NHS Director for Patients and Information Tim Kelsey has claimed that although the NHS has a history of failing to utilise data effectively, the care.data programme will change this for the better.
Speaking at last week’s THINK Cloud for Health event in London, Kelsey explained the frustrations with the health service that led him to his role within the NHS and his mission to improve the way it handles and uses data.
Kelsey told the story of an elderly gentleman who let his health decline because he found it impossible to book an appointment with his GP via the complicated telephone service.
This man’s life improved dramatically after he received assistance on how to use digital healthcare services – he was now able to book doctor’s appointments online and even email the surgery when he required it.
For the Director, this highlights just how essential both building digital services and then educating people on how to use them is within the health sector.
“This is not about infrastructure or the cloud, it’s about the outcome for real people in our real world, who are struggling in some very complex circumstances with their own health, their own lives, and that’s what we’re addressing,” he claimed.
Kelsey explained at the event how currently, the NHS does not collect information such as how many patients in the UK are receiving chemotherapy, highlighting a large example of where the NHS needs to improve.
He claims we have a “moral obligation” to use big data in healthcare and the care.data programme will allow NHS Trusts to utilise data in a way they never have before and greatly improve patient care, “filling in the gaps” where information is missing.
“Nobody has any doubt of the importance of better data supporting better clinical outcomes for patients,” Kelsey claimed.

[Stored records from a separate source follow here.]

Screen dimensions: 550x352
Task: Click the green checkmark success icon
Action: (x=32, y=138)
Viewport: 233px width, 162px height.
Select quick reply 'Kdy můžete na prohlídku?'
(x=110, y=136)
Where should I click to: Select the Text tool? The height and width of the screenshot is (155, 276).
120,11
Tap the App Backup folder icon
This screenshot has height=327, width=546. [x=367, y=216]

“The really important priority is to just get that data to flow in ways that are of course, safe, absolutely prioritise confidentiality and care.data is an example of where we’re being very thoughtful indeed about how deliver the benefits of linking GP and hospital data together, but balancing that with important safeguards,” he added.

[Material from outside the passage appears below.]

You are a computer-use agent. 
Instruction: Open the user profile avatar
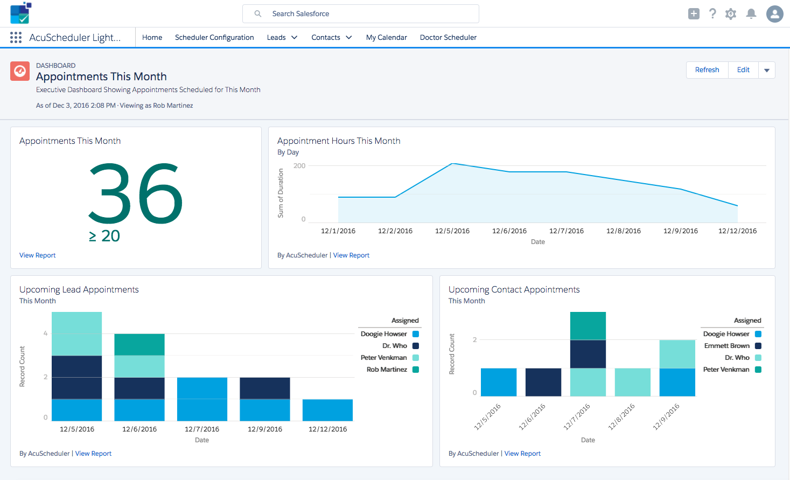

Kelsey also praised the NHS for the progress is it making on becoming a more open and transparent organisation with the launch of MyNHS, which he called “the world’s first really comprehensive comparative search engine for local service outcomes.”

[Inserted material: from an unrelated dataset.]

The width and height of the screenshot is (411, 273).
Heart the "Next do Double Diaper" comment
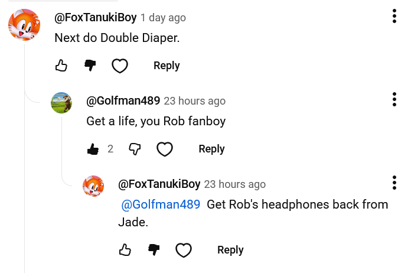(120, 66)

“You can compare all kinds of data, from quality of food, safety in hospitals, GP practice outcomes, and public health outcomes for local communities in a way that just hasn’t been possible before,” he claimed.
“It’s an important first step towards the future which we want, which is a fully open and transparent service engaged in an evidence based conversation about quality across the piece,” he added.
Another key part of building an open health service is giving every citizen access to their own GP record, which Kelsey says will be available to everyone digitally from Spring.
He claims that no other country in the world offers such a comprehensive digital view of personal health like this.
“We think this will prove to be a kind of industrial moment,” claimed Kelsey.